Article 104 When a shareholder attends the shareholders' assembly, he shall have one voting right for each share he holds. However, the company has no voting right for its own shares it holds. When any resolution is to be made by the shareholders'assembly, it shall be adopted by shareholders representing more than half of the voting rights of the shareholders in presence. However, when the shareholders'assembly makes a decision to modify the articles of association or to increase or reduce the registered capital, or a resolution about the merger, division, dissolution or change of the company form, the resolution shall be adopted by shareholders representing 2/3 or more of the voting rights of the shareholders in presence.

Article 105 For the important matters such as company transfer, being assignee of any important asset or providing guarantee for any other person, which shall be decided through the shareholders' assembly under this Law and the articles of association, the board of directors shall timely call a shareholders' assembly for voting.

Article 106 When the shareholders' assembly elects directors or supervisors, it may, according to the articles of association or resolution of the shareholders' assembly, adopt a cumulative voting system.

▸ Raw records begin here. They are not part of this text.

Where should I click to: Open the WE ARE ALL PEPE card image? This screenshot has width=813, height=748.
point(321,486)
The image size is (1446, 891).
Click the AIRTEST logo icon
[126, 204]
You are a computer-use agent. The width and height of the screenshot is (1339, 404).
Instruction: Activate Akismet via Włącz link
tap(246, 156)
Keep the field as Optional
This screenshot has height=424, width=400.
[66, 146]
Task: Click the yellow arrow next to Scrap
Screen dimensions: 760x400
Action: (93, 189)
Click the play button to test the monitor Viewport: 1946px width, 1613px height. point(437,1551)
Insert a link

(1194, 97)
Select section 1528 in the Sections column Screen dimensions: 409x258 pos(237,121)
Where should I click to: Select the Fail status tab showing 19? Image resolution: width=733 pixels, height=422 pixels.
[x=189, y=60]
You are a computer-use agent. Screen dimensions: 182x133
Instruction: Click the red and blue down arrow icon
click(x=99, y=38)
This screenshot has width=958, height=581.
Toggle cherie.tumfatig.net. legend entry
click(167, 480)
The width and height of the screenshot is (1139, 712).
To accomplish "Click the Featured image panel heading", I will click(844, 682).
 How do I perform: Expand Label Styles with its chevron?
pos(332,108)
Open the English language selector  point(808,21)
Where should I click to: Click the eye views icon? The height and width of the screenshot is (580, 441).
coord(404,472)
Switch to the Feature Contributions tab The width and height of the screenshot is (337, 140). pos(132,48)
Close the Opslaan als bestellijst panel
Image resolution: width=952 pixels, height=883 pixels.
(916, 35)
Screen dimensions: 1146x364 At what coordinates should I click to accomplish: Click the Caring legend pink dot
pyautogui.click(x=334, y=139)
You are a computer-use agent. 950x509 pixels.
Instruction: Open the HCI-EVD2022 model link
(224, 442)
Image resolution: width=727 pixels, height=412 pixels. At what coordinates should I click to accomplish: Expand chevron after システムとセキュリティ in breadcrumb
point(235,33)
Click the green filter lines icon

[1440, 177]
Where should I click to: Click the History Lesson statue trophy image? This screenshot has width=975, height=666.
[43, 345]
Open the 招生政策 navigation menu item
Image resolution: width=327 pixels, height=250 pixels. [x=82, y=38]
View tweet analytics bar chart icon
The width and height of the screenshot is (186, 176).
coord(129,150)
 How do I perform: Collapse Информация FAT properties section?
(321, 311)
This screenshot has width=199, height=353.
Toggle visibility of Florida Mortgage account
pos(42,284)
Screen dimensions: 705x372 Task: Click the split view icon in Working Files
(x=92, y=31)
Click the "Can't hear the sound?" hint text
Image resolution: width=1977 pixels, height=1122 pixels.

The term "cumulative voting system" as mentioned in this Law refers to a system of voting by shareholders for the election of directors or supervisors at a session of the shareholders' assembly in which the shareholder can multiply his voting rights by the number of candidates and vote them all for one candidate for director or supervisor.

Article 107 A shareholder may entrust an agent to attend a shareholders' assembly. The agent shall present a power of attorney issued by the shareholder to the company, and shall exercise his voting rights within the authorization scope.

Article 108 The shareholders' assembly shall prepare records regarding the decisions on the matters discussed by it. The chairman of the assembly and the directors in presence shall affix their signatures to the records, which shall be preserved together with the book of signatures of the shareholders in presence as well as the power of attorney thereof.